Les AOP IC6 et IC7 produisent chacun un gain de 10. Ces facteurs d’amplification de 1, 10 et 100 sont commandés par le combinateur en positions ‘’100%, 10% et 1%’’ et activés par les relais K3 et K4. L’AOP IC8 fixe le niveau de mesure à 100%. En effet, l’amplitude du signal du générateur (et du test) peut varier, elle est idéalement comprise entre 0,5 Vac et 2 Vac. De plus la cellule de retard / avance induit également une altération de l’amplitude. Cette amplitude influe directement sur le niveau du signal ‘’différence’’. En présence d’un seul signal, l’affichage indiquera le niveau nominal de comparaison. Le relais K2 activé par le combinateur en position ‘’Cal’’ coupe le signal de test. Seul le signal du générateur est alors présent et le réglage ‘’Cal’’ est assuré par P3 qui fait varier le gain de IC8 de 0 à +20 dB (10x).
Le circuit intégré IC9 est un convertisseur RMS de type AD736. Cet intégré restitue une tension de 1 Vdc en sortie pour une excitation de 1 Vac RMS en entrée en broche 2.
Le réglage de P5 se fera, le potentiomètre ‘’Cal’’ au minimum, en injectant 2 Vac / 1 KHz dans l’entrée ‘’Gen’’. P5 est ajusté pour indiquer 100 sur l’afficheur numérique.
Le combinateur commute également les deux points décimaux DP1 et DP2.
Le modèle choisi est une EMV1125 de la série des afficheurs numériques de Lascar.
A la sortie de l’AOP IC8, nous retrouvons le signal résiduel à un niveau mesurable.
La sortie ‘’Out’’ permet de monitorer le signal résiduel par un voltmètre AC externe ou un oscilloscope. La visualisation sur un oscilloscope permet d’affiner encore le réglage des paramètres d’amplitude et de phase, et nous donne une bonne indication des harmoniques présentes dans le signal testé. La figure 6 nous montre une visualisation type. La courbe du haut est celle du générateur, celle du bas la distorsion sur la gamme 1% prise à la sortie ‘’Out’’. On notera la présence de l’harmonique 2.

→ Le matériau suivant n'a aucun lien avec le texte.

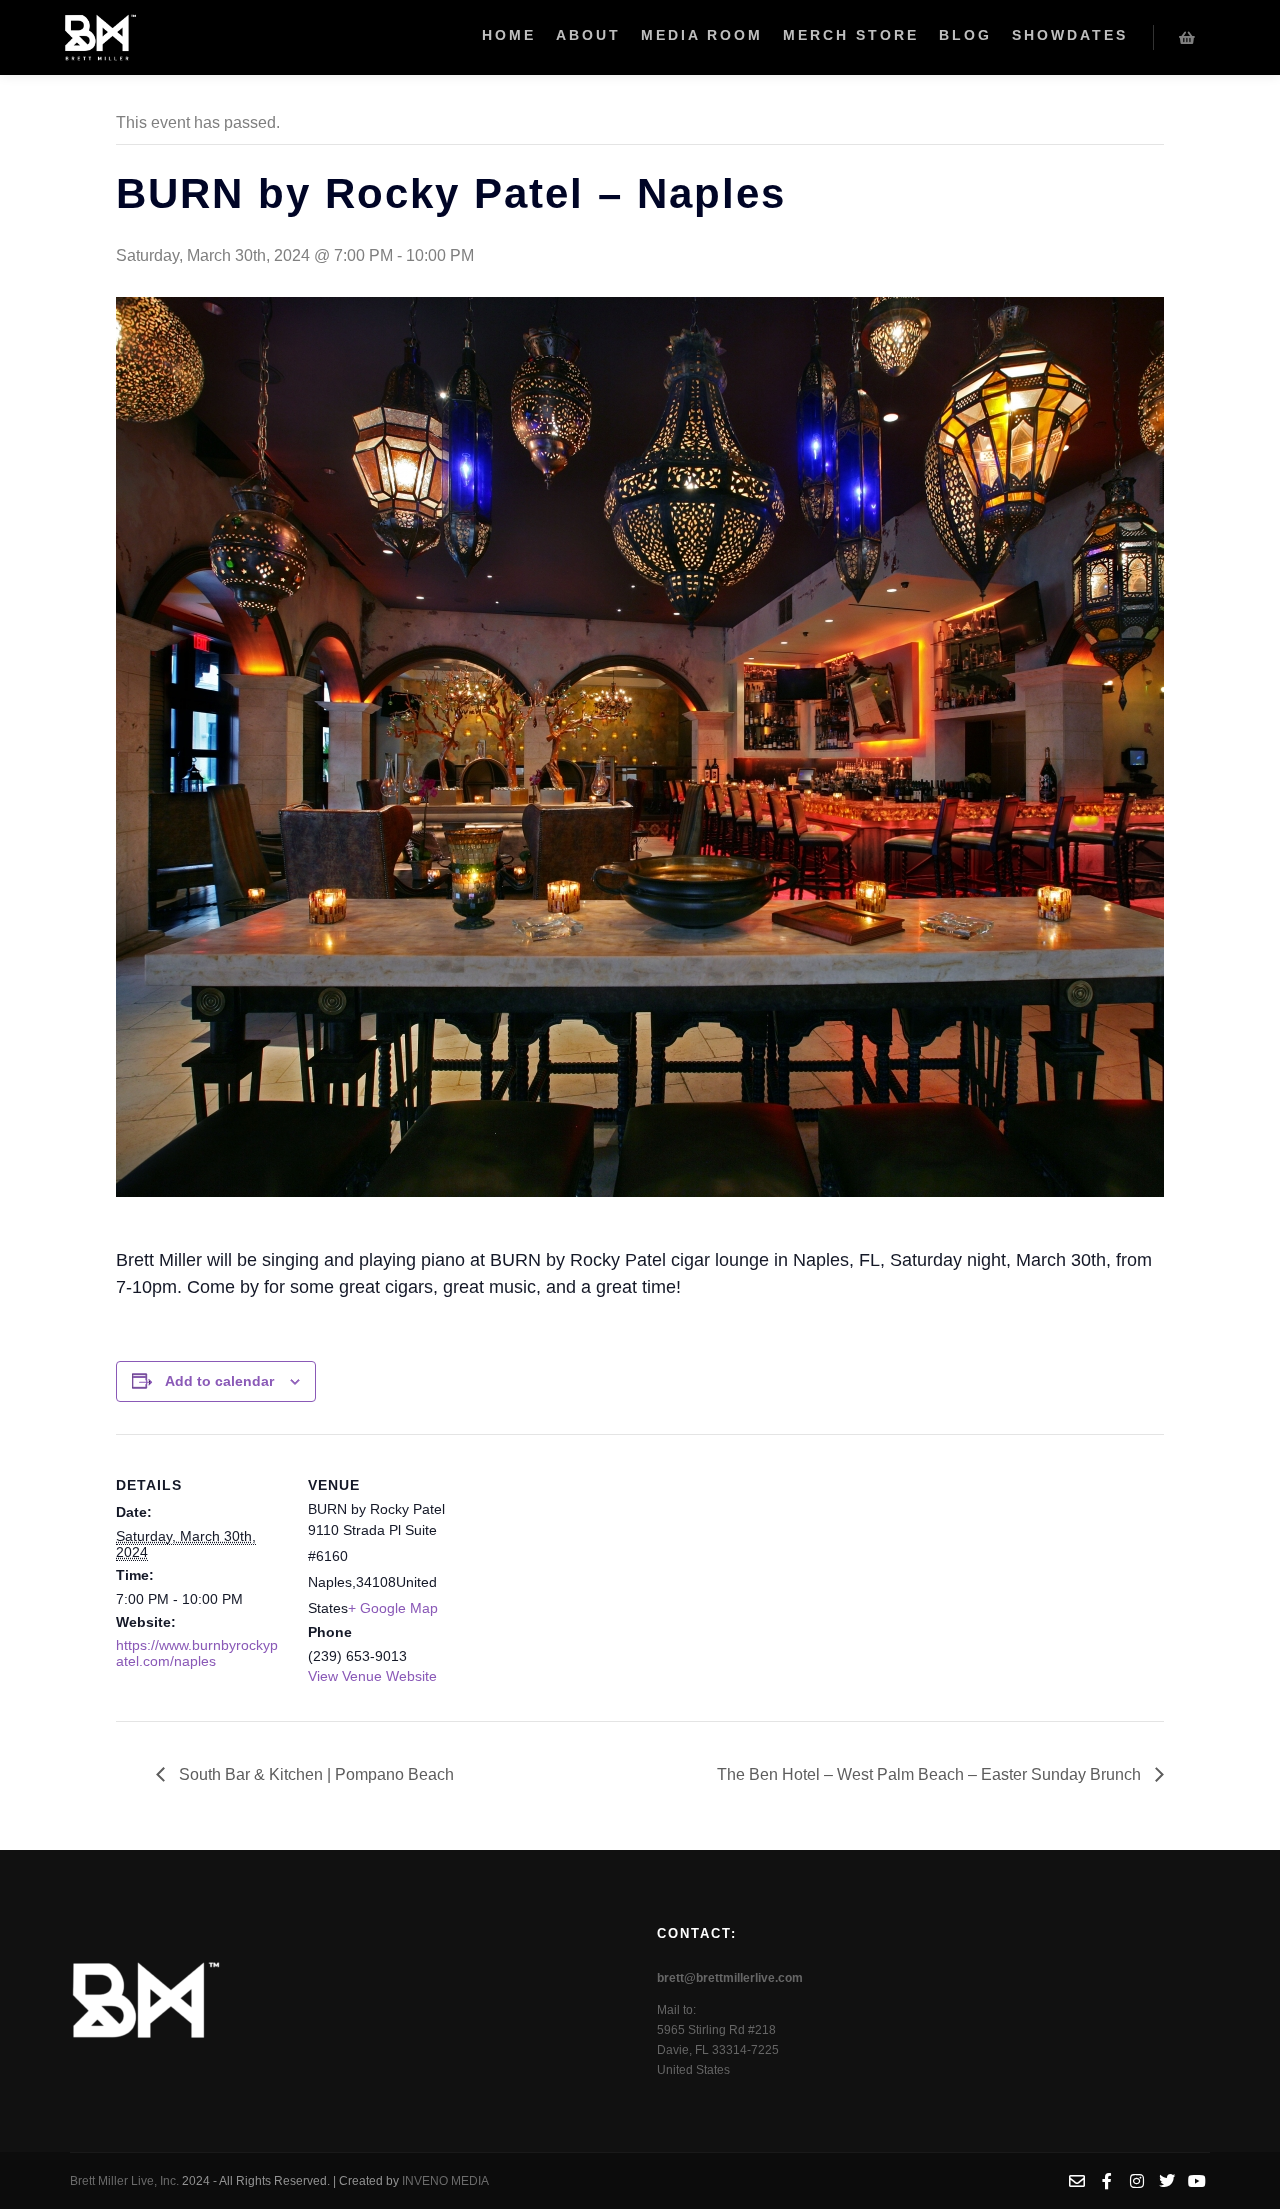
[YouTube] (1197, 2181)
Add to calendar (219, 1381)
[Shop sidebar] (1187, 38)
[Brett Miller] (100, 37)
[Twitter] (1167, 2181)
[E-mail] (1077, 2181)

Comme il y a deux inconnues : l’amplitude et la phase, les deux réglages de zéros sont interactifs. Pour la grande majorité des mesures, la gamme 10%, qui permet la lecture à 0,1%, est la plus aisée. La gamme 1% marque un ‘’zéro’’ plus pointu et peut demander plus de doigté.
Le circuit d’alimentation est de facture classique et se passe de commentaires. Il met en œuvre les régulateurs 7812 et 7912. Les deux tensions de + 4,7 Vdc et – 4,7 Vdc alimentent l’afficheur numérique en symétrique.
Le boîtier mesurant 202 x 178 x 88 mm est disponible chez Radiospares sous la référence 223-972. Ce boîtier étant obsolète il est remplacé par le 754-5979. Deux profilés aluminium de 195 x 10 x10 x 1 mm fixés sur les oreilles du boîtier maintiennent le circuit imprimé (figure 8 – photo 2).
La carte est centrée sur les profilés, mais son positionnement n’est pas critique.
Il est toutefois avantageux d’effectuer les perçages avant d’équiper la carte.
L’usinage de la face avant est présentée en figure 9 et peut être sous-traitée par la société Schaeffer (figure 10). A la demande nous vous enverrons le fichier gracieusement.
Les photo 3 et photo 4 présentent l’agencement et le câblage des divers composants fixés sur la face avant. Le mètre est maintenu par deux ressorts fixés à deux cosses à œillets collées à l’époxy. L’afficheur numérique ne nécessite que le perçage d’un trou de 5,5 mm.
Afin d’éviter de faire circuler le 230 Vac du secteur dans l’appareil, nous avons placé l’interrupteur de mise sous tension, le fusible et le socle secteur sur la face arrière.
Typon à l'échelle 1
Le circuit imprimé (figure 12 et photo 5) mesure 152,5 x 99 mm. Le raccordement aux divers éléments se fait par picots et cosses, la carte est ainsi libre de fils et peut être travaillée aisément.
Après s’être assuré du bon placement du CI dans l’appareil, nous pouvons commencer le montage. Il faut d’abord insérer les 29 picots mâles de 1,3 mm et les 12 pontages.
A noter: les picots de commande des relais K1 à K6, et la diode D7 sont situés sous la carte (photo 2).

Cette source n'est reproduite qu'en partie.